Initial compilations appeared in the early 1960s, with a definitive small-format edition produced under the auspices of the People's Liberation Army and the Central Cultural Revolution Group in 1964 and 1966. Multiple printings were issued by state publishing houses including the People's Publishing House and the People's Liberation Army Publishing House. Editions varied in size, layout, and prefaces added by figures such as Lin Biao and officials of the Politburo of the Chinese Communist Party. Special military editions were issued for units of the People's Liberation Army Ground Force, while university editions circulated among cadres of the Peking University and the Tsinghua University. Foreign-language editions were produced with support from the International Liaison Department and other transnational bodies.

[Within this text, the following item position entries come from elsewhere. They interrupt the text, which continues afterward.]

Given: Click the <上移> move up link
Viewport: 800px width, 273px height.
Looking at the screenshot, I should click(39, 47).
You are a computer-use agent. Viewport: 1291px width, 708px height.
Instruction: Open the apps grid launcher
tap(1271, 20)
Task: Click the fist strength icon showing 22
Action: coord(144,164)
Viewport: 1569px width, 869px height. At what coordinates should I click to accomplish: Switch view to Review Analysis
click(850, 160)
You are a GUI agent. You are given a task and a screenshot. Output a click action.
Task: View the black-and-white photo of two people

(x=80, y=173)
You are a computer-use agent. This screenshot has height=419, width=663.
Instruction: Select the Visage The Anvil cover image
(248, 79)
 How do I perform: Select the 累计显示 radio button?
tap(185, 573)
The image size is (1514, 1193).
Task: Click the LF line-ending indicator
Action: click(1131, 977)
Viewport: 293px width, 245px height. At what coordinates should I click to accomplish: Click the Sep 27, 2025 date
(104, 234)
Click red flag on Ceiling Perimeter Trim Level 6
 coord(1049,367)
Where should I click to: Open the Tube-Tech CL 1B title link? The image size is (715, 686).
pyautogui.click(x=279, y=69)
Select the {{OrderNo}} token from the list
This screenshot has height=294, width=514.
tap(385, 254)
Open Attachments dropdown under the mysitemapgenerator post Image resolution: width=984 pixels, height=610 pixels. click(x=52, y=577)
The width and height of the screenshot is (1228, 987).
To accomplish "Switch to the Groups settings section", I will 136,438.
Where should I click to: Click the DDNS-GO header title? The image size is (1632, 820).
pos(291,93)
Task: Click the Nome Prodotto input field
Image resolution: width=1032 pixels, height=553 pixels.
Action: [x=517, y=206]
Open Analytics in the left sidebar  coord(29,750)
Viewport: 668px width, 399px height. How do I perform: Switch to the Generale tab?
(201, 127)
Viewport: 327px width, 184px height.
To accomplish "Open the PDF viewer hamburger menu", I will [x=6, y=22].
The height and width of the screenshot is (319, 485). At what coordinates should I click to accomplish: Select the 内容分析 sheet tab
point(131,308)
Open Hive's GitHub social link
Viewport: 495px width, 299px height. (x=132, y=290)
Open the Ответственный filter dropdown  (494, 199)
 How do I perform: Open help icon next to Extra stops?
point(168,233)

The anthology organized quotations thematically around concepts emphasized by Mao such as class struggle, mass mobilization, self-reliance, and guerrilla warfare, referencing events like the Long March, the Chinese Civil War, and struggles against the Kuomintang. It includes passages relating to revolutionary strategy, ethics for cadres, and cultural critique, drawing on works delivered in settings ranging from Yan'an to state ceremonies in Beijing. Literary excerpts and epigraphs reflect Mao’s engagement with figures such as Sun Yat-sen in the revolutionary lineage, and occasional poetic lines echo classical references related to the Yellow River and the Yangtze River.
Domestically, the book became a compulsory text for study sessions mandated by organs like the Central Cultural Revolution Group and embraced by movements involving the Red Guards and local Party committees. Internationally, it was circulated to diplomatic posts such as the Embassy of the People's Republic of China in Moscow and to allied revolutionary organizations including Pathet Lao, National Liberation Front (Vietnam), and leftist parties in Chile and France. Prominent leaders and intellectuals, such as Ho Chi Minh sympathizers and certain European Maoist groups, used it as a reference for ideological practice. Receptions ranged from veneration by adherents to critique by opponents in outlets associated with the Kuomintang and Western diplomatic missions like the United States Embassy in Beijing.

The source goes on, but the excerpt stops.